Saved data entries

Start of Block

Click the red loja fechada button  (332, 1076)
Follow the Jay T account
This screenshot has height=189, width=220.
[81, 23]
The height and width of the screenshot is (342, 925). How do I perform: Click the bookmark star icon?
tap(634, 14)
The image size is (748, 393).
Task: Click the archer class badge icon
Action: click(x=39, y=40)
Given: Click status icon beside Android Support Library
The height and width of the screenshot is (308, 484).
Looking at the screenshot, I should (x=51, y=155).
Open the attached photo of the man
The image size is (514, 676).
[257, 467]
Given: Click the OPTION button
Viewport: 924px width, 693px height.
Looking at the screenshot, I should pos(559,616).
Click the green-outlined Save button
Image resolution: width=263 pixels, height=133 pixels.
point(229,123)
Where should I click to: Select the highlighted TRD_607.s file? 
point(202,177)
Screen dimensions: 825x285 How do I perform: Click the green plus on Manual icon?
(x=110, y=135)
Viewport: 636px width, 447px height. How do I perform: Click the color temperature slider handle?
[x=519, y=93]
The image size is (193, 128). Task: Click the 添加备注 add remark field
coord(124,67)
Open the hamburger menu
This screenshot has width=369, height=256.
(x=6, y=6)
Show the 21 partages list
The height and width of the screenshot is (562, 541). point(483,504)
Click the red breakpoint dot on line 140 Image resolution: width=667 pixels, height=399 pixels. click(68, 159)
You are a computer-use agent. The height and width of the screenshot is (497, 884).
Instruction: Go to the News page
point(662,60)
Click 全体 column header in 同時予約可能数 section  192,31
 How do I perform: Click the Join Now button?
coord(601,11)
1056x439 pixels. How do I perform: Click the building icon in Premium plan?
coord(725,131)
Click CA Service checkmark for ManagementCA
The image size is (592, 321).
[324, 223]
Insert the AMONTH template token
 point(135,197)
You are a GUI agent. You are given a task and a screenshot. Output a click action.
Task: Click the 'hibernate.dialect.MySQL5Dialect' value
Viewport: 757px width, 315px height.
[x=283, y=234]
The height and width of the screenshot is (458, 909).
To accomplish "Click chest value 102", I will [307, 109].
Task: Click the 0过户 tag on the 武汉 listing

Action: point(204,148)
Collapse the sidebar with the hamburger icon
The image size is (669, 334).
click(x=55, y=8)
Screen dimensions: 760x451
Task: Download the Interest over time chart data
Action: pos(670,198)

End of Block

**PROMPT:** Which lines should be output? Exactly those from the first line of the data through the line containing "Task: Click the 'hibernate.dialect.MySQL5Dialect'", inclusive.

**REPLY:**
Click the red loja fechada button  (332, 1076)
Follow the Jay T account
This screenshot has height=189, width=220.
[81, 23]
The height and width of the screenshot is (342, 925). How do I perform: Click the bookmark star icon?
tap(634, 14)
The image size is (748, 393).
Task: Click the archer class badge icon
Action: click(x=39, y=40)
Given: Click status icon beside Android Support Library
The height and width of the screenshot is (308, 484).
Looking at the screenshot, I should (x=51, y=155).
Open the attached photo of the man
The image size is (514, 676).
[257, 467]
Given: Click the OPTION button
Viewport: 924px width, 693px height.
Looking at the screenshot, I should pos(559,616).
Click the green-outlined Save button
Image resolution: width=263 pixels, height=133 pixels.
point(229,123)
Where should I click to: Select the highlighted TRD_607.s file? 
point(202,177)
Screen dimensions: 825x285 How do I perform: Click the green plus on Manual icon?
(x=110, y=135)
Viewport: 636px width, 447px height. How do I perform: Click the color temperature slider handle?
[x=519, y=93]
The image size is (193, 128). Task: Click the 添加备注 add remark field
coord(124,67)
Open the hamburger menu
This screenshot has width=369, height=256.
(x=6, y=6)
Show the 21 partages list
The height and width of the screenshot is (562, 541). point(483,504)
Click the red breakpoint dot on line 140 Image resolution: width=667 pixels, height=399 pixels. click(68, 159)
You are a computer-use agent. The height and width of the screenshot is (497, 884).
Instruction: Go to the News page
point(662,60)
Click 全体 column header in 同時予約可能数 section  192,31
 How do I perform: Click the Join Now button?
coord(601,11)
1056x439 pixels. How do I perform: Click the building icon in Premium plan?
coord(725,131)
Click CA Service checkmark for ManagementCA
The image size is (592, 321).
[324, 223]
Insert the AMONTH template token
 point(135,197)
You are a GUI agent. You are given a task and a screenshot. Output a click action.
Task: Click the 'hibernate.dialect.MySQL5Dialect' value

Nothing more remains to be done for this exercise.